Saved data entries
--- START ---
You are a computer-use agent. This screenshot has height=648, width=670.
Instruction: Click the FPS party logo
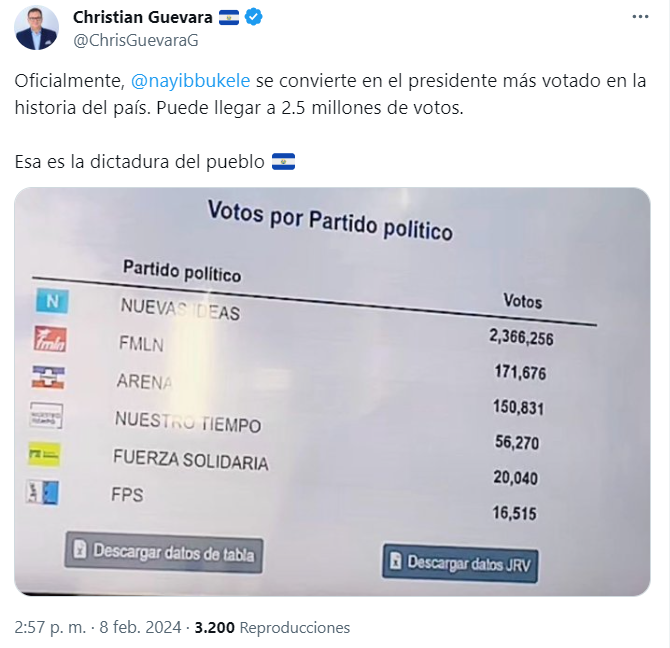pyautogui.click(x=42, y=493)
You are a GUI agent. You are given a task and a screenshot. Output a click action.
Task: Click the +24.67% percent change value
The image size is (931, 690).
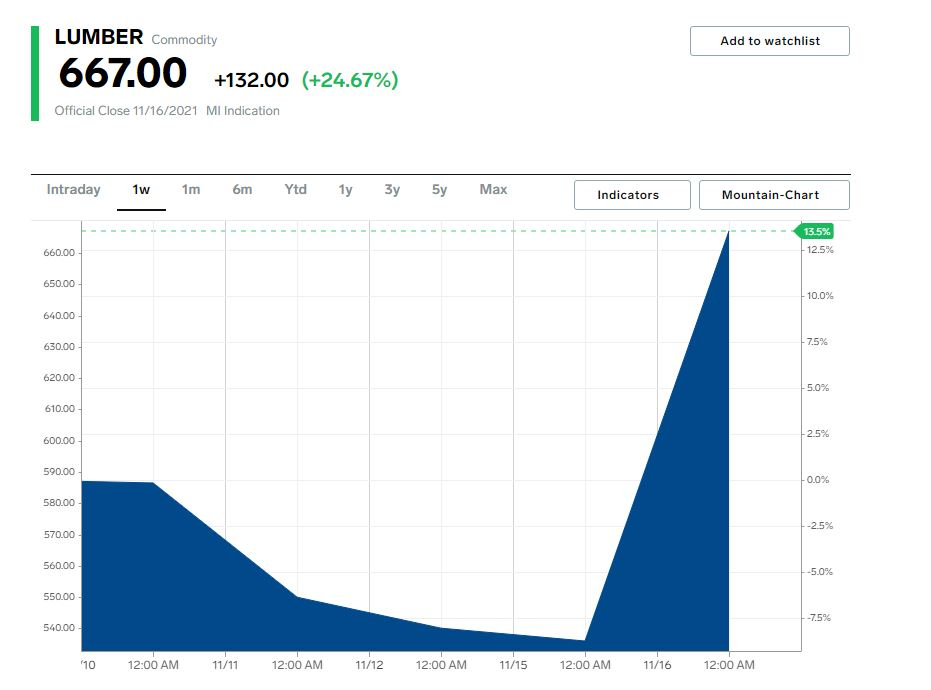pos(350,80)
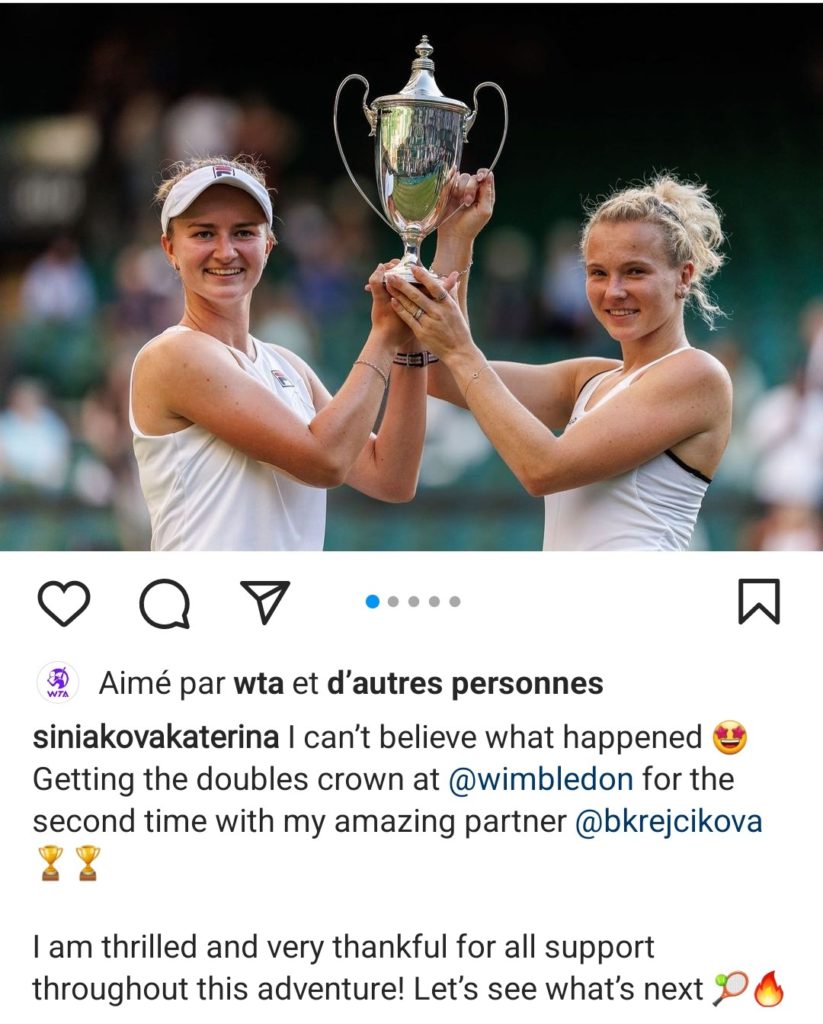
--- END ---
* **TASK BRIEF**
Using the data above, write out every line exactly, leaving the images behind.

* **RESULT OF THE EXERCISE**
You are a computer-use agent. This screenshot has height=648, width=670.
Instruction: Click the FPS party logo
pyautogui.click(x=42, y=493)
You are a GUI agent. You are given a task and a screenshot. Output a click action.
Task: Click the +24.67% percent change value
The image size is (931, 690).
pos(350,80)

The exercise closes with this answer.